"This is a milestone clinical trial because it is the first time that electroporation is being used to deliver plasmid DNA in a gene therapy study in humans," said Richard Heller, PhD, USF professor of medical microbiology and immunology who helped develop the technology used in the study.
Electroporation is a technique in which a hand-held device applied to the skin delivers pulses of electricity to open up pores in the tumor cell membrane. This opening allows a small therapeutic molecule -- in this case a molecule known as a DNA plasmid that contains the gene for Interleukin-12 -- to slip inside the melanoma tumor before the membrane reseals.
"Melanoma does not respond well to standard chemotherapy," said Adil Daud, MD, assistant professor of oncology in the Cutaneous Oncology Program at Moffitt. "Gene therapy gives us the flexibility to introduce a huge variety of potential targets for treatment, but its major limitation has been getting the gene into the cancer. If electroporation can deliver the gene to these tumors reliably and without serious side effects, melanoma and other cancers would be open to many new treatment possibilities."
Six years of laboratory studies by Dr.

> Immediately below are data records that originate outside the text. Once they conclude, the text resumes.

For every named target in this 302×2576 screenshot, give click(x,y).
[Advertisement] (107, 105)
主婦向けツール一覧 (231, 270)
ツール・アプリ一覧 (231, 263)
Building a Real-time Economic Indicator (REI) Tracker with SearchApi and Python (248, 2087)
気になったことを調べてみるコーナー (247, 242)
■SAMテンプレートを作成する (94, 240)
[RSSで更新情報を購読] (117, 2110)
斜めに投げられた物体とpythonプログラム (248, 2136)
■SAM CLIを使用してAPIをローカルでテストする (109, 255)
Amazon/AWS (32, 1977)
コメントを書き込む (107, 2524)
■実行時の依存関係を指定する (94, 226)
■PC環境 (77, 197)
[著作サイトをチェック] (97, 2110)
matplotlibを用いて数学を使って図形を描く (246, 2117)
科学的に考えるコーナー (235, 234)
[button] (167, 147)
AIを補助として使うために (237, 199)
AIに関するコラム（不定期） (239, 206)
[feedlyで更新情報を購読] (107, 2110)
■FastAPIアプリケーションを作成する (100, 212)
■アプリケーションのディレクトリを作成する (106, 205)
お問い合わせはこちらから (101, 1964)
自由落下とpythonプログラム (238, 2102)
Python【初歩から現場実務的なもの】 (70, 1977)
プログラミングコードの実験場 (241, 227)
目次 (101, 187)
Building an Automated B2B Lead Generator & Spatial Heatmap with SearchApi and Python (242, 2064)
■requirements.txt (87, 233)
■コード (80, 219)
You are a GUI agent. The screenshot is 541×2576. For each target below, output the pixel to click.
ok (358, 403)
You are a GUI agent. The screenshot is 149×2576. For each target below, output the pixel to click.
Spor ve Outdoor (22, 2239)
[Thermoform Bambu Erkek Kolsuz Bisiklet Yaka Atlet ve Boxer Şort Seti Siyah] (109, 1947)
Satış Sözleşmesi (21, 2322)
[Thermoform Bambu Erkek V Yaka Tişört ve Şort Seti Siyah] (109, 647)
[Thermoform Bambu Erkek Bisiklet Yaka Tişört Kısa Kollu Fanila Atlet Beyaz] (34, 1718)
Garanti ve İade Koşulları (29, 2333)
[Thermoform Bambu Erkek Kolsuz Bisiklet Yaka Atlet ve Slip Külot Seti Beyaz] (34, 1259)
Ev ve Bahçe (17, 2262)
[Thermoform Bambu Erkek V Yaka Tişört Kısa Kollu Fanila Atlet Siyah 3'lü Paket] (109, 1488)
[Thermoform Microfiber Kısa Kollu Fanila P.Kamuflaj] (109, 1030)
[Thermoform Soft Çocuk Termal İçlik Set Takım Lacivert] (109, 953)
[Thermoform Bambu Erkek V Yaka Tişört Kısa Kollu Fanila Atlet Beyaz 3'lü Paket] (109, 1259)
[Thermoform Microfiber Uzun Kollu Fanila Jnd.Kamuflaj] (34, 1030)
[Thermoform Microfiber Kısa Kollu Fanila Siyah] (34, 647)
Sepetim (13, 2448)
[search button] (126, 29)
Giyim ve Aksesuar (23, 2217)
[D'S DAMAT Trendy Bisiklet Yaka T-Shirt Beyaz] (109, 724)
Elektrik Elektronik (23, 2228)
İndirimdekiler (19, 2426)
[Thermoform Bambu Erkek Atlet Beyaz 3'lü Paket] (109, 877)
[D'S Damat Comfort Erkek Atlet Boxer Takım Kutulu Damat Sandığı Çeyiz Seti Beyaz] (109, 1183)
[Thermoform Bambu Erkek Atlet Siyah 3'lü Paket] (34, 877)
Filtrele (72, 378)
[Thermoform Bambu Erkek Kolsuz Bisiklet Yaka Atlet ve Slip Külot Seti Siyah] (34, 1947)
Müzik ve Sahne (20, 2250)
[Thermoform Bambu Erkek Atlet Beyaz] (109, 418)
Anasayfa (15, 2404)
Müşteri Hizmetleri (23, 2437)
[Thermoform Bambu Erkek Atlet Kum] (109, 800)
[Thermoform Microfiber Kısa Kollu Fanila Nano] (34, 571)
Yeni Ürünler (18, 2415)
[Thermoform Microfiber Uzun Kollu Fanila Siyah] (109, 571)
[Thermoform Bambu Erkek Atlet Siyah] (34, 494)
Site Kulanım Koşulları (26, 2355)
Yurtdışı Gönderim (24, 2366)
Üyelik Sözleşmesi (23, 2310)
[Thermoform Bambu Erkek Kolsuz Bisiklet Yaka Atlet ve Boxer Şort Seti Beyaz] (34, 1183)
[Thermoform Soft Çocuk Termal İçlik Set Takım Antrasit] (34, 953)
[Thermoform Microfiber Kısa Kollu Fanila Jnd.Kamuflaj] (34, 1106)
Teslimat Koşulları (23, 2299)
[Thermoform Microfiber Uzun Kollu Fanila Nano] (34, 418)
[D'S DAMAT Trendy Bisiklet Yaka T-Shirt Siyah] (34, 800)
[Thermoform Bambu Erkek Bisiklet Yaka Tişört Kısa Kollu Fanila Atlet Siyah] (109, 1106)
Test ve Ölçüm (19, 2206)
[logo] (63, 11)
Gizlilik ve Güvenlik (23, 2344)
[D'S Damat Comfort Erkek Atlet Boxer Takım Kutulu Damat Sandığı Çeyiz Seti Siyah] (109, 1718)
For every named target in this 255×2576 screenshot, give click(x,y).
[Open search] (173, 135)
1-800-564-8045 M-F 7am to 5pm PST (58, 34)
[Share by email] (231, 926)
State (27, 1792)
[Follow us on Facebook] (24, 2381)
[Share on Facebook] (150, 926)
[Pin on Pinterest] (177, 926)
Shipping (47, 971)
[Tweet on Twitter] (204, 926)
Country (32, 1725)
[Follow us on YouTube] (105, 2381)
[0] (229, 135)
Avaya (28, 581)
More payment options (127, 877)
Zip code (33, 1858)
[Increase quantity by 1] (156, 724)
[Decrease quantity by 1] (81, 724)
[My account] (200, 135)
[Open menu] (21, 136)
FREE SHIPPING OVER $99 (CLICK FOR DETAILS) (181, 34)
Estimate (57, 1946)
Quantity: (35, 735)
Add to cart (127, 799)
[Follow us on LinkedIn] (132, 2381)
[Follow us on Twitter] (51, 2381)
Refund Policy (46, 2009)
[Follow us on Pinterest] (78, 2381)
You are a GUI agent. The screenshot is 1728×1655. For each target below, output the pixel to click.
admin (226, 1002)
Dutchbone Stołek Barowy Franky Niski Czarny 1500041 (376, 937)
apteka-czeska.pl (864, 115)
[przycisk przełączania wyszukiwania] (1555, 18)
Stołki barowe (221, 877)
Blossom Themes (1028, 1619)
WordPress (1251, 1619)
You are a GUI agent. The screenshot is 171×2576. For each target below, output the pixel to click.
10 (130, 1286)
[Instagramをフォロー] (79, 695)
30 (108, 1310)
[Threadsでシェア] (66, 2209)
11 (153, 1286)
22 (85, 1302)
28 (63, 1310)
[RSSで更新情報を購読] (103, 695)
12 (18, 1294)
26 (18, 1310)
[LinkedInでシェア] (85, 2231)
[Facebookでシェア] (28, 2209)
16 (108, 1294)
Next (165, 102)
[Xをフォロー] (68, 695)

Heller and his colleagues preceded the initial human trial begun earlier this year at Moffitt. The collaboration of USF and Moffitt in this trial is a good example of translational research -- moving the new application of a gene transfer technology from an animal model to the patient. Dr. Heller's team worked extensively with Dr. Daud to adapt the electroporation technique used on mice to humans.
The researchers injected the DNA plasmid, which encodes a gene that stimulates the immune system, directly into the tumor site in mice. Then, they applied electroporation to the site to help the plasmid move into the tumor cells. The tumor cells used the plasmid's genetic instructions to make proteins. These proteins signaled the immune system to recognize the melanoma tumors as abnormal and attack.
Eighty percent of the mice were cured with this therapy -- their tumors disappeared and the treated animals remained disease free for the full length of the study (100 days), Dr. Heller said.
Furthermore, he said, even when melanoma cells were reinjected into the cured mice the tumors were rejected. This indicates the immune system formed a memory response that recognized the melanoma cells as foreign and prevented tumor regrowth.
"We were very encouraged by the results of the preclinical studies." Dr. Heller said. "We're hoping this translates into a beneficial treatment for patients."
The Phase 1 clinical trial by Moffitt and Genetronics Biomedical Corp is evaluating the safety of the electroporation technology in treating patients with advanced melanoma. The trial expects to enroll 18 to 25 patients.